The Mets are in a pennant chase with the first place Washington Nationals coming into town. I know the last 36 hours have been rough between the blown trade and blown save, but the Mets are still in this thing . . . even if they do nothing else at the trade deadline.
If you have a little one, it is a great time to bring them to their first Mets game. The Mets will be throwing their stud muffins out there. Citi Field should be electric. This is a great opportunity to get your little one hooked on baseball. However, when you go to the ballpark with little ones, you have to be extra prepared.
When we brought my son to his first Mets game, my wife tasked me with one responsibility. I had to make sure there was a place to breastfeed our son. Now, if you have $10,000 laying around, you can always get a suite at Citi Field and have all the privacy you want. If you’re like me, that’s not an option, so I had to find a real solution. If it couldn’t be done, we were not going to the game. I love the Mets, but I wasn’t going to let my child starve for the better part of the day to watch the Mets get pummeled by the Nationals (they did lose 3-0 and it wasn’t that close).

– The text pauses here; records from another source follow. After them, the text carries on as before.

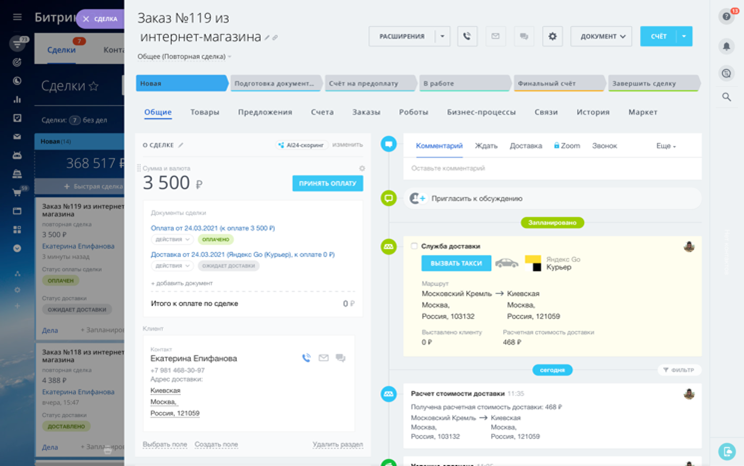The height and width of the screenshot is (466, 744).
Task: Call contact Екатерина Елифанова via phone icon
Action: click(x=306, y=358)
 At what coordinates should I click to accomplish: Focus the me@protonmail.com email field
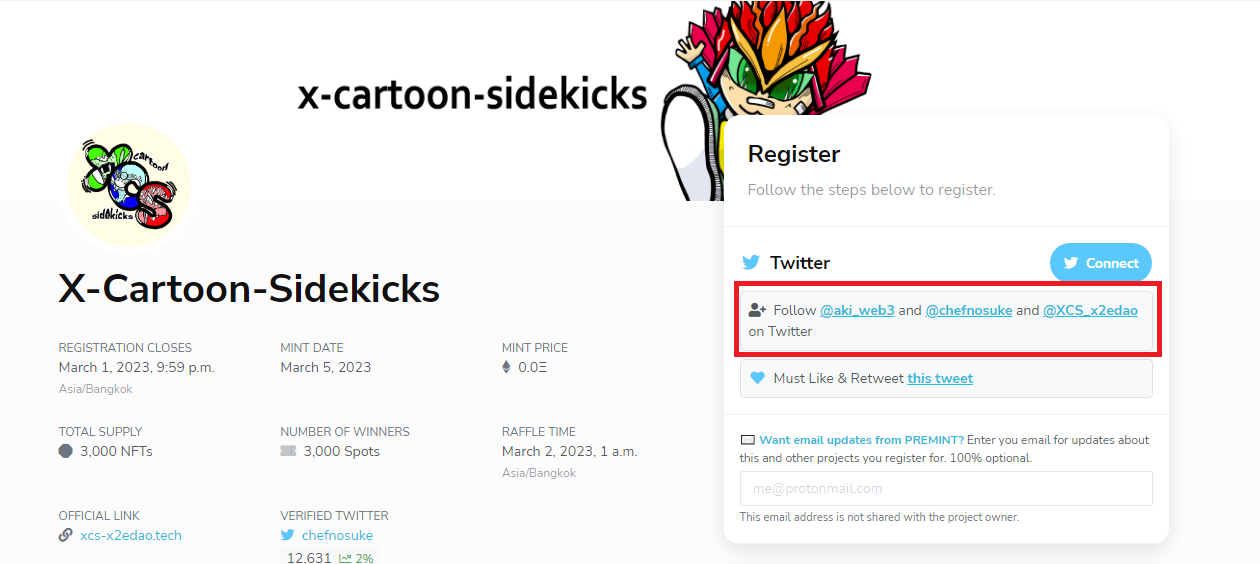tap(946, 488)
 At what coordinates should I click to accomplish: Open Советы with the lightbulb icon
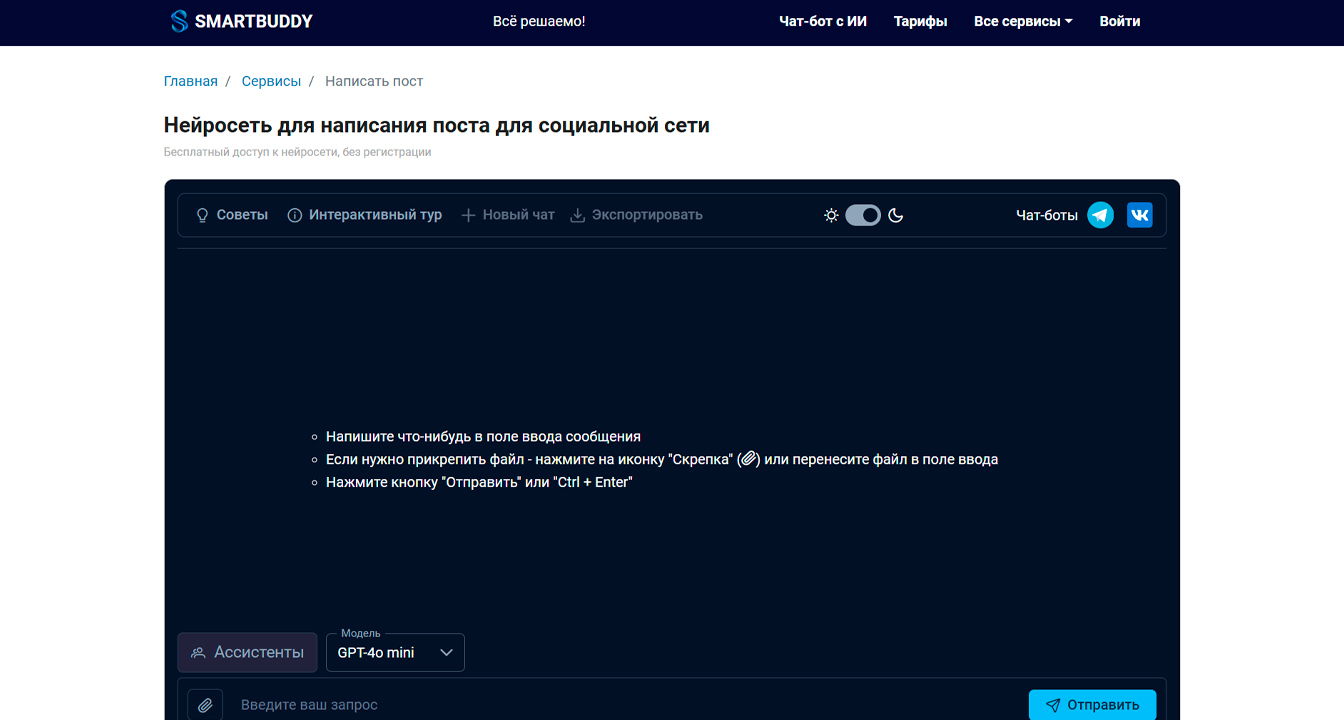point(232,215)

Now if you go the Mets’ website, there is nothing there about breastfeeding at Citi Field. I was undeterred, and I did my research. I visited every mommy site there was. I was fairly confident I found the area where a mommy can breastfeed at Citi Field. We got tickets, and the whole family went to the game. Unfortunately, the mommy websites were very wrong.
I’m not going to link those websites because I do not want to embarass them because I’m sure they meant well. They did, however, leave us in a lurch. We had to find a solution and fast. We first went to the Nurses’ Station as instructed by the mommy blogs. There was no room at the inn. First of all, they cannot permit you to breastfeed in there if the rooms are full. Secondly, they are not enthusiastic about allowing you back there because someone may need to come in and use the room. That means your child will have to stop feeding immediately, and your wife will be exposed to the public. Not exactly a recipe for marital bliss. Now, I know there are family restrooms. However, they are always locked, and you can never find someone who can open them. Jimmy Hoffa can be in there for all I know. That eliminated the family restrooms. We were at a loss, and we were on the verge of going home.

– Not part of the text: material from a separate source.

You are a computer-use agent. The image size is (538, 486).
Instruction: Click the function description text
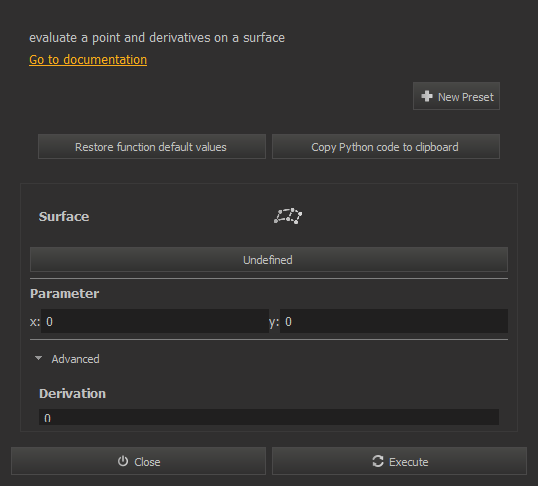157,38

With seconds remaining before going home, we stopped at Fan Assistance. They were as baffled as we were about where in Citi Field you could breastfeed a child. To their credit, they were very helpful. They arranged for us to use a small ticket office in the Promenade section (not the ticket windows, it’s in the opposite side) to breastfeed. An employee stood guard while my wife and I went in. This is not the ideal situation, but at least we were in private. It was an acceptable solution. This prevented my wife from having to feed our son in public, and it permitted us to stay for the game. It was also nice an employee stood outside making sure no one entered while we were in there.
So my recommendation to you is if your wife is breastfeeding, immediately go to Fan Assistance once you enter the ballpark. They will be very helpful. If not, please advise them that you were able to breastfeed in the ticket office in the Promenade section before, and you wish to go there again. It is the best of a series of bad choices.

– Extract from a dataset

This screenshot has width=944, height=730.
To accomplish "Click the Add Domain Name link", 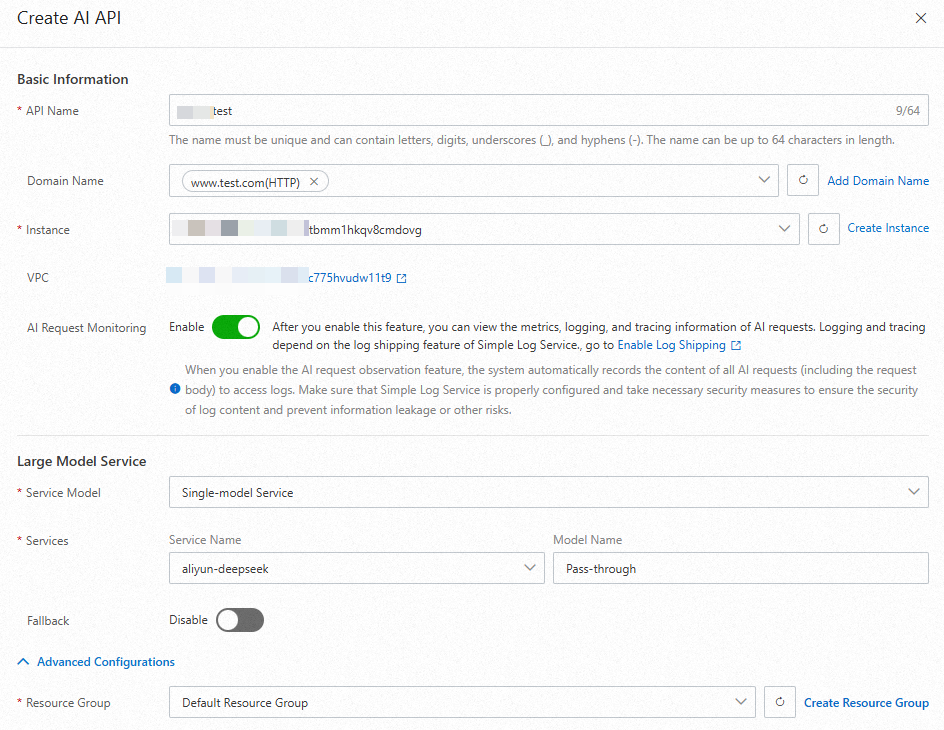I will tap(878, 180).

As to the other issues a parent may have, Citi Field is accommodating for parents with infants. Each and every restroom has a changing table. They permit you to bring formula and bottles into the game. If you do choose to bring formula, I suggest you might want to get the travel pouches of formula as security might have a problem bringing white powder into the stadium. You can bring bottled water into the park to mix the formula. You can bring an umbrella stroller, which Fan Assistance will make you check with them.
When you stop by Fan Assistance to check in your stroller make sure you ask for a certificate for your child’s first Mets game. If you do, make sure you write very carefully and neatly otherwise you’ll have a misspelled name on your certificate like I do.
Overall, if you are better prepared than I am, you can have a fun filled day at Citi Field. In the end, it turned out to be a reasonably nice day, and my son was able to stay for all nine innings. It looks like he was born a Mets fan just like his “Mets Daddy.” If you go the game this weekend, I wish you the best of luck. Have fun at Citi Field and Lets Go Mets!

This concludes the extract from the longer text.